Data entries
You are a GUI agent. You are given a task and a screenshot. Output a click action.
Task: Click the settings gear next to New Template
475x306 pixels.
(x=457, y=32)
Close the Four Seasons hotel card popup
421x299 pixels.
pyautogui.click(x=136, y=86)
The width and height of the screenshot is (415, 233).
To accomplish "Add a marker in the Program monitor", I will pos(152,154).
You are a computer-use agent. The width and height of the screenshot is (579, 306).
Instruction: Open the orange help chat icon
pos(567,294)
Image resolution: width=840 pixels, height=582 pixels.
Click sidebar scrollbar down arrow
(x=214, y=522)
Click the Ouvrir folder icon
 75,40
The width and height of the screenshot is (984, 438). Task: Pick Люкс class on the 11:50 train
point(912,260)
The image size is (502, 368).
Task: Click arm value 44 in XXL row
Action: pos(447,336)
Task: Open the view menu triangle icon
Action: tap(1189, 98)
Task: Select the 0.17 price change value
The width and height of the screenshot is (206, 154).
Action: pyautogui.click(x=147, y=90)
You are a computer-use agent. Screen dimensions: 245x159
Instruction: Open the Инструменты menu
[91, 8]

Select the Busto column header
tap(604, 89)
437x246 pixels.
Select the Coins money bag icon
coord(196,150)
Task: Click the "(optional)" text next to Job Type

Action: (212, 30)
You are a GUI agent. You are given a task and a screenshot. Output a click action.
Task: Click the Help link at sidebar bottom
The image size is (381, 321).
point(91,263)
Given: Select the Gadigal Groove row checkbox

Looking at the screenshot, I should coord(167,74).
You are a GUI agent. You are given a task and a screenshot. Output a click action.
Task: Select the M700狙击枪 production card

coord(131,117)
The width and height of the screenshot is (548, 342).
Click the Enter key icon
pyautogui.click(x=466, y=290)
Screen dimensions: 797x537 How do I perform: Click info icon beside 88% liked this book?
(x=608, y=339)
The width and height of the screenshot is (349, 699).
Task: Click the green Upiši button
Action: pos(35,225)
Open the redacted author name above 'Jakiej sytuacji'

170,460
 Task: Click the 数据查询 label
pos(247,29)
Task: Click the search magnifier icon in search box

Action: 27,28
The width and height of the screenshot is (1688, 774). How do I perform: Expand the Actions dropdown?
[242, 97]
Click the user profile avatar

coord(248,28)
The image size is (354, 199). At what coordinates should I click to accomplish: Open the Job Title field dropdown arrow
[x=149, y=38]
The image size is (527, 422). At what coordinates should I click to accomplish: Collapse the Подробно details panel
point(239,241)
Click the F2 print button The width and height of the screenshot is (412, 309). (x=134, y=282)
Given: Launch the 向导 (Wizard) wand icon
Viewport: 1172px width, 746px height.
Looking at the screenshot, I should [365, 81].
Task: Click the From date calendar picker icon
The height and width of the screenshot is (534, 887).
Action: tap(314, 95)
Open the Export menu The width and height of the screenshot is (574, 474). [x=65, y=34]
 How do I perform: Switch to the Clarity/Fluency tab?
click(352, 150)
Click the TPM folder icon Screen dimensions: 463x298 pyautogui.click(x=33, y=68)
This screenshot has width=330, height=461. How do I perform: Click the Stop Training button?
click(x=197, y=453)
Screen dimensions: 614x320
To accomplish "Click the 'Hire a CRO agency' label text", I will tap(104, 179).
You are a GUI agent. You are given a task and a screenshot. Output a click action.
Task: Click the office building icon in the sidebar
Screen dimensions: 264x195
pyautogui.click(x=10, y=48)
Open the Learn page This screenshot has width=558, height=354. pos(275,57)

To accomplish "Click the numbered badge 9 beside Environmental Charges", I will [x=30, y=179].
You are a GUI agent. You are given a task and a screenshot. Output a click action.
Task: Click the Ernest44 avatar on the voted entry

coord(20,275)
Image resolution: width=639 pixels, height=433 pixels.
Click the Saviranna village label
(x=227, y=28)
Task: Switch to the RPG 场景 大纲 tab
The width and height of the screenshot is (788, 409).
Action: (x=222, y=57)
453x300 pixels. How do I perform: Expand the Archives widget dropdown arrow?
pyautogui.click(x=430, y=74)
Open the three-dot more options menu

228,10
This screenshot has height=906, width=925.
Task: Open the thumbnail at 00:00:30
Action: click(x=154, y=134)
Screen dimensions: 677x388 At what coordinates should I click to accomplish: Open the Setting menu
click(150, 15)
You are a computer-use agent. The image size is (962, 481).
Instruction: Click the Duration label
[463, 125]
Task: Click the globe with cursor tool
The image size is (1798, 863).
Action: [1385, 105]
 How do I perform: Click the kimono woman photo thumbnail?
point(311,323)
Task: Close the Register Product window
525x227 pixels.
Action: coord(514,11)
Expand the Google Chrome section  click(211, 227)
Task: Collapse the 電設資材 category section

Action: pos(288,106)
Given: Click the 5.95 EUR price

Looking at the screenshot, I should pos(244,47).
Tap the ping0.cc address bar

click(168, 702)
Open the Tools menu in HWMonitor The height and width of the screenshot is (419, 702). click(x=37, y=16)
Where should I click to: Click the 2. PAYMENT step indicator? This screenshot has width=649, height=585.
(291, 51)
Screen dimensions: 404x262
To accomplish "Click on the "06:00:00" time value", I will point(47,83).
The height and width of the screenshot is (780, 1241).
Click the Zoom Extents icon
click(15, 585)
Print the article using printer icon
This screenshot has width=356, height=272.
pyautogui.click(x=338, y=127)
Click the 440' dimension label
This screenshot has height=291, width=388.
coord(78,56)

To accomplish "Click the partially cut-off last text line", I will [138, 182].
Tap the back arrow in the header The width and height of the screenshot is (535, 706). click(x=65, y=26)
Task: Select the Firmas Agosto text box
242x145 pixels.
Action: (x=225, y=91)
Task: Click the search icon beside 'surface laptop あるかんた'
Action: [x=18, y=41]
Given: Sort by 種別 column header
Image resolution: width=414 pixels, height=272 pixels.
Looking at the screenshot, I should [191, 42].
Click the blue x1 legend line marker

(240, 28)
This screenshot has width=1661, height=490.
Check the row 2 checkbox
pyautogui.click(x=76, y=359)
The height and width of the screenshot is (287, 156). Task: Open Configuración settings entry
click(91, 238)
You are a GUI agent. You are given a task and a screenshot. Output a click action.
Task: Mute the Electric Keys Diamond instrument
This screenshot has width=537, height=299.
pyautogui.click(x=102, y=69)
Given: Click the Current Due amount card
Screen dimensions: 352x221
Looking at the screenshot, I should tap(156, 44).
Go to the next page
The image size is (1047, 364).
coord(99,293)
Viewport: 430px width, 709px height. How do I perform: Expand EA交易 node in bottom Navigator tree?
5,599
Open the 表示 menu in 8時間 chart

* TASK OBJECTIVE
All entries above are to be copied exactly, with none left out.

* FINAL ANSWER
You are a GUI agent. You are given a task and a screenshot. Output a click action.
Task: Click the settings gear next to New Template
475x306 pixels.
(x=457, y=32)
Close the Four Seasons hotel card popup
421x299 pixels.
pyautogui.click(x=136, y=86)
The width and height of the screenshot is (415, 233).
To accomplish "Add a marker in the Program monitor", I will pos(152,154).
You are a computer-use agent. The width and height of the screenshot is (579, 306).
Instruction: Open the orange help chat icon
pos(567,294)
Image resolution: width=840 pixels, height=582 pixels.
Click sidebar scrollbar down arrow
(x=214, y=522)
Click the Ouvrir folder icon
 75,40
The width and height of the screenshot is (984, 438). Task: Pick Люкс class on the 11:50 train
point(912,260)
The image size is (502, 368).
Task: Click arm value 44 in XXL row
Action: pos(447,336)
Task: Open the view menu triangle icon
Action: tap(1189, 98)
Task: Select the 0.17 price change value
The width and height of the screenshot is (206, 154).
Action: pyautogui.click(x=147, y=90)
You are a computer-use agent. Screen dimensions: 245x159
Instruction: Open the Инструменты menu
[91, 8]

Select the Busto column header
tap(604, 89)
437x246 pixels.
Select the Coins money bag icon
coord(196,150)
Task: Click the "(optional)" text next to Job Type

Action: (212, 30)
You are a GUI agent. You are given a task and a screenshot. Output a click action.
Task: Click the Help link at sidebar bottom
The image size is (381, 321).
point(91,263)
Given: Select the Gadigal Groove row checkbox

Looking at the screenshot, I should coord(167,74).
You are a GUI agent. You are given a task and a screenshot. Output a click action.
Task: Select the M700狙击枪 production card

coord(131,117)
The width and height of the screenshot is (548, 342).
Click the Enter key icon
pyautogui.click(x=466, y=290)
Screen dimensions: 797x537 How do I perform: Click info icon beside 88% liked this book?
(x=608, y=339)
The width and height of the screenshot is (349, 699).
Task: Click the green Upiši button
Action: pos(35,225)
Open the redacted author name above 'Jakiej sytuacji'

170,460
 Task: Click the 数据查询 label
pos(247,29)
Task: Click the search magnifier icon in search box

Action: 27,28
The width and height of the screenshot is (1688, 774). How do I perform: Expand the Actions dropdown?
[242, 97]
Click the user profile avatar

coord(248,28)
The image size is (354, 199). At what coordinates should I click to accomplish: Open the Job Title field dropdown arrow
[x=149, y=38]
The image size is (527, 422). At what coordinates should I click to accomplish: Collapse the Подробно details panel
point(239,241)
Click the F2 print button The width and height of the screenshot is (412, 309). (x=134, y=282)
Given: Launch the 向导 (Wizard) wand icon
Viewport: 1172px width, 746px height.
Looking at the screenshot, I should [365, 81].
Task: Click the From date calendar picker icon
The height and width of the screenshot is (534, 887).
Action: tap(314, 95)
Open the Export menu The width and height of the screenshot is (574, 474). [x=65, y=34]
 How do I perform: Switch to the Clarity/Fluency tab?
click(352, 150)
Click the TPM folder icon Screen dimensions: 463x298 pyautogui.click(x=33, y=68)
This screenshot has width=330, height=461. How do I perform: Click the Stop Training button?
click(x=197, y=453)
Screen dimensions: 614x320
To accomplish "Click the 'Hire a CRO agency' label text", I will tap(104, 179).
You are a GUI agent. You are given a task and a screenshot. Output a click action.
Task: Click the office building icon in the sidebar
Screen dimensions: 264x195
pyautogui.click(x=10, y=48)
Open the Learn page This screenshot has width=558, height=354. pos(275,57)

To accomplish "Click the numbered badge 9 beside Environmental Charges", I will [x=30, y=179].
You are a GUI agent. You are given a task and a screenshot. Output a click action.
Task: Click the Ernest44 avatar on the voted entry

coord(20,275)
Image resolution: width=639 pixels, height=433 pixels.
Click the Saviranna village label
(x=227, y=28)
Task: Switch to the RPG 场景 大纲 tab
The width and height of the screenshot is (788, 409).
Action: (x=222, y=57)
453x300 pixels. How do I perform: Expand the Archives widget dropdown arrow?
pyautogui.click(x=430, y=74)
Open the three-dot more options menu

228,10
This screenshot has height=906, width=925.
Task: Open the thumbnail at 00:00:30
Action: click(x=154, y=134)
Screen dimensions: 677x388 At what coordinates should I click to accomplish: Open the Setting menu
click(150, 15)
You are a computer-use agent. The image size is (962, 481).
Instruction: Click the Duration label
[463, 125]
Task: Click the globe with cursor tool
The image size is (1798, 863).
Action: [1385, 105]
 How do I perform: Click the kimono woman photo thumbnail?
point(311,323)
Task: Close the Register Product window
525x227 pixels.
Action: coord(514,11)
Expand the Google Chrome section  click(211, 227)
Task: Collapse the 電設資材 category section

Action: pos(288,106)
Given: Click the 5.95 EUR price

Looking at the screenshot, I should pos(244,47).
Tap the ping0.cc address bar

click(168, 702)
Open the Tools menu in HWMonitor The height and width of the screenshot is (419, 702). click(x=37, y=16)
Where should I click to: Click the 2. PAYMENT step indicator? This screenshot has width=649, height=585.
(291, 51)
Screen dimensions: 404x262
To accomplish "Click on the "06:00:00" time value", I will point(47,83).
The height and width of the screenshot is (780, 1241).
Click the Zoom Extents icon
click(15, 585)
Print the article using printer icon
This screenshot has width=356, height=272.
pyautogui.click(x=338, y=127)
Click the 440' dimension label
This screenshot has height=291, width=388.
coord(78,56)

To accomplish "Click the partially cut-off last text line", I will [138, 182].
Tap the back arrow in the header The width and height of the screenshot is (535, 706). click(x=65, y=26)
Task: Select the Firmas Agosto text box
242x145 pixels.
Action: (x=225, y=91)
Task: Click the search icon beside 'surface laptop あるかんた'
Action: [x=18, y=41]
Given: Sort by 種別 column header
Image resolution: width=414 pixels, height=272 pixels.
Looking at the screenshot, I should [191, 42].
Click the blue x1 legend line marker

(240, 28)
This screenshot has width=1661, height=490.
Check the row 2 checkbox
pyautogui.click(x=76, y=359)
The height and width of the screenshot is (287, 156). Task: Open Configuración settings entry
click(91, 238)
You are a GUI agent. You are given a task and a screenshot. Output a click action.
Task: Mute the Electric Keys Diamond instrument
This screenshot has width=537, height=299.
pyautogui.click(x=102, y=69)
Given: Click the Current Due amount card
Screen dimensions: 352x221
Looking at the screenshot, I should tap(156, 44).
Go to the next page
The image size is (1047, 364).
coord(99,293)
Viewport: 430px width, 709px height. How do I perform: Expand EA交易 node in bottom Navigator tree?
5,599
Open the 表示 menu in 8時間 chart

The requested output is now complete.